(MATERIAL SHOWN)
>>>>
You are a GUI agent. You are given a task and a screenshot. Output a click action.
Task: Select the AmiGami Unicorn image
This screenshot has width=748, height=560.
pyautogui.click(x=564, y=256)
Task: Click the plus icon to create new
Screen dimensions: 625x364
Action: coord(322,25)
<<<<
>>>>
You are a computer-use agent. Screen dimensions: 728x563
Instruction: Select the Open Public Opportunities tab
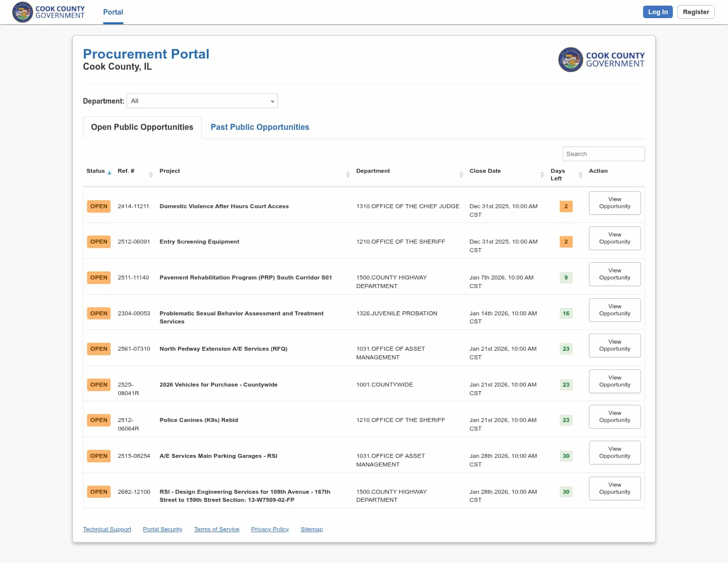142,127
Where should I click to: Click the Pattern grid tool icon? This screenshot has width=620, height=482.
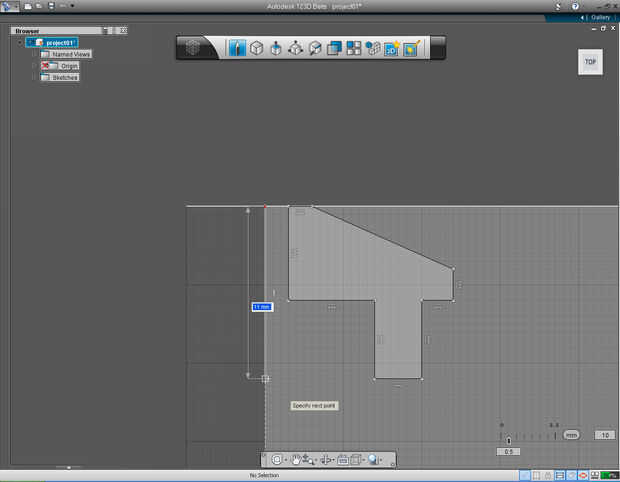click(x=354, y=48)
<<<<
>>>>
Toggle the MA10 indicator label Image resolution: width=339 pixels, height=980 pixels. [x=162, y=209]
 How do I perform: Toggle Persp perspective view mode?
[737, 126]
<<<<
(ABOUT THIS TASK) Reproduce each line of the entries in which the word "agent" is found.

(YOUR SOLUTION)
You are a GUI agent. You are given a task and a screenshot. Output a click action.
You are a computer-use agent. Screen dimensions: 728x563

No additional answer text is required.